* DOCUMENT SECTION:
======

Pick smart numbers, and this question can be answered pretty quickly.

Original cylinder
Let r = 4 ft
Let h = 2 ft
Find volume, then pick a rate.

Volume of original cylinder, in cubic feet:
$$\pi r^2h=(\pi*16*2)= 32\pi$$

Choose a smart fill rate for $$32\pi$$.

======

* MATERIAL:
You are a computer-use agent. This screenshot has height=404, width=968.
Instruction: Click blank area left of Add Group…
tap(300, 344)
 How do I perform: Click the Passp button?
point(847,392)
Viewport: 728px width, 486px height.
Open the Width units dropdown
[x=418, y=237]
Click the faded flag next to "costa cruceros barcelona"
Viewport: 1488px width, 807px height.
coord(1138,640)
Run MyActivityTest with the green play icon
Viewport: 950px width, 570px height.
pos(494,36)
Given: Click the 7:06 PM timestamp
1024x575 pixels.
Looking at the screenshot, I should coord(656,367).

======

Can you extract the passage of the cylinder volume solution that runs from "Pick smart numbers, and" up to and including "rate for $$32\pi$$.", copying it word for word?

* TASK RESULT:
Pick smart numbers, and this question can be answered pretty quickly.

Original cylinder
Let r = 4 ft
Let h = 2 ft
Find volume, then pick a rate.

Volume of original cylinder, in cubic feet:
$$\pi r^2h=(\pi*16*2)= 32\pi$$

Choose a smart fill rate for $$32\pi$$.